→ Rows:
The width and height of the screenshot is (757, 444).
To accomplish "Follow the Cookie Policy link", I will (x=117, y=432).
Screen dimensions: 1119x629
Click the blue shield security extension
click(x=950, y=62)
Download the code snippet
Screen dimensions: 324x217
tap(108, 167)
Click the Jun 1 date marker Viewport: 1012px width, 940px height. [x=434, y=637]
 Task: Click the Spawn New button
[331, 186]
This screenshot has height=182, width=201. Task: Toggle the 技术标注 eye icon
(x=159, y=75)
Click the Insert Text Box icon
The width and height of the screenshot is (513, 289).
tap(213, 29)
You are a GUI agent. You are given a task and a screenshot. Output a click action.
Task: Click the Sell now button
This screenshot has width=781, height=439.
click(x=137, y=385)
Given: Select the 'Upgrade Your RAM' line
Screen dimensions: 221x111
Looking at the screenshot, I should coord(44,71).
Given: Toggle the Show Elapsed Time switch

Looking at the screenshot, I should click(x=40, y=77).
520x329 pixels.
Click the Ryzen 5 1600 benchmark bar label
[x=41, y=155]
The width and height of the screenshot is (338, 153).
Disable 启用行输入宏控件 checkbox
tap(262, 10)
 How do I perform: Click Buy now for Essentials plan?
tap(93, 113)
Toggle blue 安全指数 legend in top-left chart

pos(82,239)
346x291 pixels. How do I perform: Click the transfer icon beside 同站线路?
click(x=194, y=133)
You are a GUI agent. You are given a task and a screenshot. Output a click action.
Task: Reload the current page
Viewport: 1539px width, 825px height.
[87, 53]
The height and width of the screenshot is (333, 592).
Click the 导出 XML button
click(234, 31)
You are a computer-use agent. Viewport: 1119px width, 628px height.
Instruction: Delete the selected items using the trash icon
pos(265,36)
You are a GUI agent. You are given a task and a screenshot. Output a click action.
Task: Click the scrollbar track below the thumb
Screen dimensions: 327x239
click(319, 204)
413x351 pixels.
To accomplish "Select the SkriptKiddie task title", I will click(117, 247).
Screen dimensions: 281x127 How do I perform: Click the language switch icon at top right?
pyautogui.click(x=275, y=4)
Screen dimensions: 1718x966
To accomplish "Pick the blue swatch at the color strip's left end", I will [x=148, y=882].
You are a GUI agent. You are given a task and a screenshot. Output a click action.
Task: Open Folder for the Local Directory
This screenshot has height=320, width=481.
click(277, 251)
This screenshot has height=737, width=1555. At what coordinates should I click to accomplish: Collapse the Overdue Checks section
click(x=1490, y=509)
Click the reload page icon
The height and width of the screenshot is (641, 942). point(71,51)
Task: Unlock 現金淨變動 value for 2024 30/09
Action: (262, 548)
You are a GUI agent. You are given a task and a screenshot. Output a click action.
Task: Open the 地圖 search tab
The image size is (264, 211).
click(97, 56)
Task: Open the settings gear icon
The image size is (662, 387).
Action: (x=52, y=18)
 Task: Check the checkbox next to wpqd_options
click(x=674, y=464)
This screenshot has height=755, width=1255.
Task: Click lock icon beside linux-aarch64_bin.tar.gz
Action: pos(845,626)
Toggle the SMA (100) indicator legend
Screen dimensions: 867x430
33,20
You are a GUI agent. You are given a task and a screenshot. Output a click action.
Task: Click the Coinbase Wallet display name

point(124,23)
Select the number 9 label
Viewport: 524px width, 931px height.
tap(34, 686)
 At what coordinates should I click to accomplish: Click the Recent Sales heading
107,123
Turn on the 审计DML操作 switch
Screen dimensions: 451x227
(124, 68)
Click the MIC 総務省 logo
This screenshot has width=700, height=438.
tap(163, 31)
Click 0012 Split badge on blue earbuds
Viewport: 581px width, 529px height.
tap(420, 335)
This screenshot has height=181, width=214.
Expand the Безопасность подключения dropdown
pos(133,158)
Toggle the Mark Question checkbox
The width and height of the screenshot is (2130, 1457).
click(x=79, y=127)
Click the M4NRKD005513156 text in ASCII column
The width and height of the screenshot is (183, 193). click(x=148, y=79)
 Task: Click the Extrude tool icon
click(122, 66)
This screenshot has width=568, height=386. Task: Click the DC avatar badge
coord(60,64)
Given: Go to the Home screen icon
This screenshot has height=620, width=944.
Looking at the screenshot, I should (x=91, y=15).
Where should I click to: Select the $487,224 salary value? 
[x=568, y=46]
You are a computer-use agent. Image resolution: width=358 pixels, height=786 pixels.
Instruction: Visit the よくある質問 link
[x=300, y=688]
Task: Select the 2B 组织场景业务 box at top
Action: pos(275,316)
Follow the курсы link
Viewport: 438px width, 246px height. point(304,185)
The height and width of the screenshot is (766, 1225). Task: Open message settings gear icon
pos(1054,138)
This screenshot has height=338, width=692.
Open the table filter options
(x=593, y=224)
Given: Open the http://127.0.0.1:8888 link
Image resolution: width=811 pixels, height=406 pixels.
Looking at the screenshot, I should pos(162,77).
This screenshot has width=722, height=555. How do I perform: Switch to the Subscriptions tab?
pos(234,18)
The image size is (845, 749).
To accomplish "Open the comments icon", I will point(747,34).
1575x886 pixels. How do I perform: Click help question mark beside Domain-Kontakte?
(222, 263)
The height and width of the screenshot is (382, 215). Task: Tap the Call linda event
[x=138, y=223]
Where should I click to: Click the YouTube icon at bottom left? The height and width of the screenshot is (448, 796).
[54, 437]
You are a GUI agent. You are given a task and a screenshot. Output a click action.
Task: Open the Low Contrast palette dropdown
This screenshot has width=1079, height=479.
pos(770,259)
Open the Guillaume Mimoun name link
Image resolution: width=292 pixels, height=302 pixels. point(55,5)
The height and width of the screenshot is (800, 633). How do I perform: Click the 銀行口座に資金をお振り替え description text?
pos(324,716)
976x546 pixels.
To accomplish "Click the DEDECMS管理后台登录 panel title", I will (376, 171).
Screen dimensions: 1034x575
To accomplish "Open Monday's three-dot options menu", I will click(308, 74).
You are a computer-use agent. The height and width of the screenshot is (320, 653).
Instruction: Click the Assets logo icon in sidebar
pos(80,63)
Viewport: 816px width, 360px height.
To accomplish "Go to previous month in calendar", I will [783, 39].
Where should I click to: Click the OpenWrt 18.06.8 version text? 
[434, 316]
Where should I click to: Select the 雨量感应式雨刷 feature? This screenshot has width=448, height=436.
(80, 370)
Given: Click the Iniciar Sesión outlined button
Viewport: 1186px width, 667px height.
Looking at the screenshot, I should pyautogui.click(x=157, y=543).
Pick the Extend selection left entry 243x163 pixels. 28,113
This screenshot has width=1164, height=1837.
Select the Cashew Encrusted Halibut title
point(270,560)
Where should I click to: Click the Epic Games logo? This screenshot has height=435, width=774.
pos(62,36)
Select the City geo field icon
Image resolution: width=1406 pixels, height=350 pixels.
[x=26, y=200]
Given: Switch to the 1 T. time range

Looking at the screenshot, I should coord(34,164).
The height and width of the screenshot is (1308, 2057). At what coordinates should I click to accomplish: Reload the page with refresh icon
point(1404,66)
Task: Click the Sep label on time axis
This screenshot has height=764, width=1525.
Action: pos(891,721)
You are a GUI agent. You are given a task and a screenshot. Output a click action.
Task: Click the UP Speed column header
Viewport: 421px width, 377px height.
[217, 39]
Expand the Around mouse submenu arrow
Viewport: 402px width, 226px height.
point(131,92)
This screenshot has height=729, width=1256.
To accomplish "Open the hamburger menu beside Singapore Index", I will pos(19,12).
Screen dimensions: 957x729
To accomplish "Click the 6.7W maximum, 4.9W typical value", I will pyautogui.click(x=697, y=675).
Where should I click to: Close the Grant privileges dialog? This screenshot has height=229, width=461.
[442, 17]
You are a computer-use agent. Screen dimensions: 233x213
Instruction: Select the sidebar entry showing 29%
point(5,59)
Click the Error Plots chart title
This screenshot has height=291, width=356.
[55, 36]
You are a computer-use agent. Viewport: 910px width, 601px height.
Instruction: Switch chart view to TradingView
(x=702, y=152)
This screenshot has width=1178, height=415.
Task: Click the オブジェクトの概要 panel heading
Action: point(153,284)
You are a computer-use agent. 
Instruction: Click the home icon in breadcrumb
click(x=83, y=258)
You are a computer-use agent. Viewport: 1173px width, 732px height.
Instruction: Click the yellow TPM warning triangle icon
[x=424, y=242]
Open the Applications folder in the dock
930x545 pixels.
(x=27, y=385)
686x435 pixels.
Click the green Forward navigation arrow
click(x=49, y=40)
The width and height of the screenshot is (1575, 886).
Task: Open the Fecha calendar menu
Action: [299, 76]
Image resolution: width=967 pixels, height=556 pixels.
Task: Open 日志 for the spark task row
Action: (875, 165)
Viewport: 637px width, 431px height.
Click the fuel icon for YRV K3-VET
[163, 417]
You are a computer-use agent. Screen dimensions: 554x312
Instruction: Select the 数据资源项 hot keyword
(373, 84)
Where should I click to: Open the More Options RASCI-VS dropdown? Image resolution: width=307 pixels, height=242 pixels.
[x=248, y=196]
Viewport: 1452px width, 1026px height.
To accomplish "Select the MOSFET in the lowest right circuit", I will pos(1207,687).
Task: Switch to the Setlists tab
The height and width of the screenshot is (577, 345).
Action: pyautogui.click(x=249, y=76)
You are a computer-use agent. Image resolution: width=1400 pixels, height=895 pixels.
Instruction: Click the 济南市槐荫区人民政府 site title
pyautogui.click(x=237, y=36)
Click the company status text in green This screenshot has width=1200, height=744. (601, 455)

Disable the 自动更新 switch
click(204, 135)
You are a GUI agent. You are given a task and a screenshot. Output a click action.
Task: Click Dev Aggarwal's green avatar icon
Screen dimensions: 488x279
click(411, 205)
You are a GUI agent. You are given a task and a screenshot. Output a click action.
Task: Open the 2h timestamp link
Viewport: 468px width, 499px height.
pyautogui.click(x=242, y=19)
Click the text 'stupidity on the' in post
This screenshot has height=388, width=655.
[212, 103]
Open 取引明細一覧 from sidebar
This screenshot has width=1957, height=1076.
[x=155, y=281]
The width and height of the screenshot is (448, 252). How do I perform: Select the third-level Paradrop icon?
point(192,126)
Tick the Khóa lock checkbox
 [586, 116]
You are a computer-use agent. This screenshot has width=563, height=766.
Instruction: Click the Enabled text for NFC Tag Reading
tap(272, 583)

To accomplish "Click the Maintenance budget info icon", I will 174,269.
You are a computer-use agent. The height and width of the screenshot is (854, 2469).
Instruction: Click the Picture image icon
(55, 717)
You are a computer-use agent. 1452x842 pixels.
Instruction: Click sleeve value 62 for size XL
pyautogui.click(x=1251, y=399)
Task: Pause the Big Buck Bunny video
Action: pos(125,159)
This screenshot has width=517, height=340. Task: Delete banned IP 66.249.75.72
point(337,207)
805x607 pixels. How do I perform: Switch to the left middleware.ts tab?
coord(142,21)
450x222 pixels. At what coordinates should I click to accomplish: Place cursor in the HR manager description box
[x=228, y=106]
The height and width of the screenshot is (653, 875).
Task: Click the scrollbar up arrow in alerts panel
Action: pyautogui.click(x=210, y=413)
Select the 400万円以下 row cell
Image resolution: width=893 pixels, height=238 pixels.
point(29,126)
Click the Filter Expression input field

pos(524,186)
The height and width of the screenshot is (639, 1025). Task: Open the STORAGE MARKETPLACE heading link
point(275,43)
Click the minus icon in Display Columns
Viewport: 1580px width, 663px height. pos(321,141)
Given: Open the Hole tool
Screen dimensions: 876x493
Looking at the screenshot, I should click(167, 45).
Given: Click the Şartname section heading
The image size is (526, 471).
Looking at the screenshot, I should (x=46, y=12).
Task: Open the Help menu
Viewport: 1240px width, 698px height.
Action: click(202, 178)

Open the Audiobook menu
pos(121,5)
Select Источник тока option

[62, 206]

→ Stated exercise:
Output as a JSON list of strings every line from the one containing "I will 174,269." through the one containing "point(337,207)", both included, one string per line and blank lines omitted.

→ Exercise answer:
[
  "To accomplish \"Click the Maintenance budget info icon\", I will 174,269.",
  "You are a computer-use agent. The height and width of the screenshot is (854, 2469).",
  "Instruction: Click the Picture image icon",
  "(55, 717)",
  "You are a computer-use agent. 1452x842 pixels.",
  "Instruction: Click sleeve value 62 for size XL",
  "pyautogui.click(x=1251, y=399)",
  "Task: Pause the Big Buck Bunny video",
  "Action: pos(125,159)",
  "This screenshot has width=517, height=340. Task: Delete banned IP 66.249.75.72",
  "point(337,207)"
]